Bhabha argues that the interaction between colonizer and colonised leads to the fusion of cultural norms, which confirms the colonial power but also, in its mimicry, threatens to destabilise it. This is possible because the identity of the coloniser is inherently unstable, existing in an isolated expatriate situation. The coloniser’s identity exists by virtue of its difference. It materialises only when in direct contact with the colonised. Before that, its only reality is in the ideology of orientalism, as defined by Said.

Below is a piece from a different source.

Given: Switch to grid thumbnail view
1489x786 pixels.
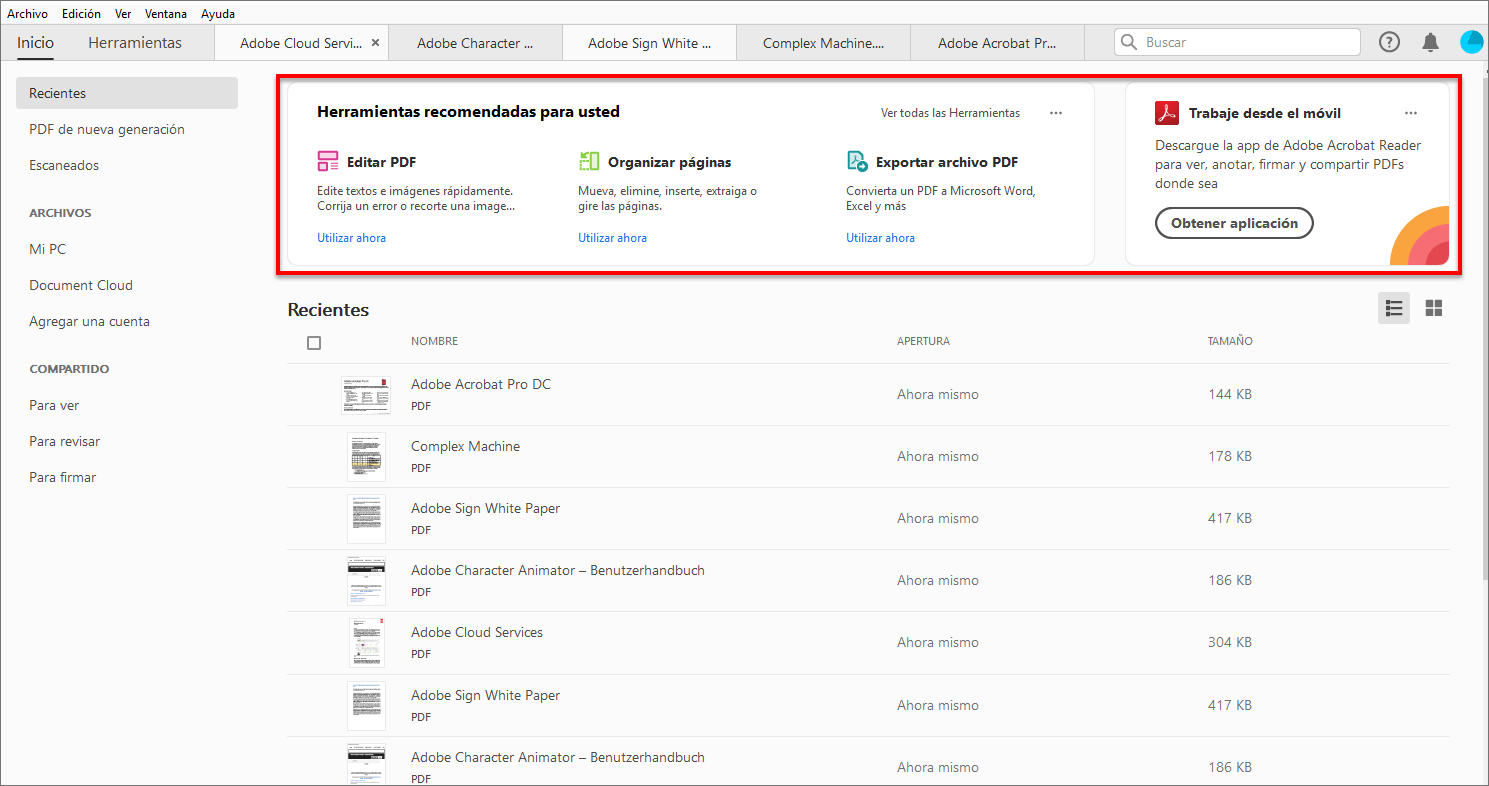Looking at the screenshot, I should [x=1434, y=308].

Gayatri Chakravorty Spivak (1942–)

Spivak has been described as the first truly feminist postcolonial theorist. She criticises western feminism especially for focusing on the world of white, middle-class heterosexual concerns. She is also interested in the role of social class and has focused on what in postcolonial studies has become known as the ‘subaltern’, originally a military term referring to those who are in a lower rank or position. Its usage in critical theory is derived from the writings of Gramsci. Spivak uses the term to refer to all the lower levels of colonial and postcolonial society: the unemployed, the homeless, subsistence farmers etc. Of course, she is especially interested in the fate of the ‘female subaltern’. She is concerned that the ‘female subaltern’ is not misrepresented (in Can the Subaltern Speak?, 1988). Spivak argues that, in the traditional Indian practice of burning widows on the funeral pyres of their husbands, neither the Indians nor the British colonisers allowed the women themselves to express their own views. She combines Marxism and a deconstructive approach in analysis of colonialist texts, showing how they create false oppositions between a united colonialist consciousness and a fictional primitive chaos. It is possible, she argues, through deconstruction of the text, to reveal the instability of these oppositions, the hollowness in fact of the colonial power structure.